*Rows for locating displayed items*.
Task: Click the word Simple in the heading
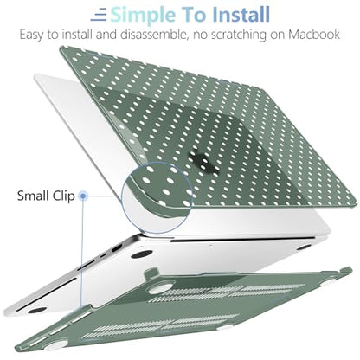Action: (143, 15)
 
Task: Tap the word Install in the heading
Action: (241, 15)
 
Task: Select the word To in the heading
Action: (194, 15)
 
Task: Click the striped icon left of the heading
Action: (99, 15)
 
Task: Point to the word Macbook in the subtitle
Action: (314, 35)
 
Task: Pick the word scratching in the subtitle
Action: (239, 35)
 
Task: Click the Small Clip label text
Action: (46, 196)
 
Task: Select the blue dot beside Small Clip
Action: (83, 196)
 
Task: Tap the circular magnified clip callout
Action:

*WRITTEN REQUEST*. Reproduce every row above word for word, leaving out the pictures.

*EXPECTED ANSWER*.
Task: Click the word Simple in the heading
Action: (143, 15)
 
Task: Tap the word Install in the heading
Action: (241, 15)
 
Task: Select the word To in the heading
Action: (194, 15)
 
Task: Click the striped icon left of the heading
Action: (99, 15)
 
Task: Point to the word Macbook in the subtitle
Action: (314, 35)
 
Task: Pick the word scratching in the subtitle
Action: (239, 35)
 
Task: Click the Small Clip label text
Action: (46, 196)
 
Task: Select the blue dot beside Small Clip
Action: (83, 196)
 
Task: Tap the circular magnified clip callout
Action:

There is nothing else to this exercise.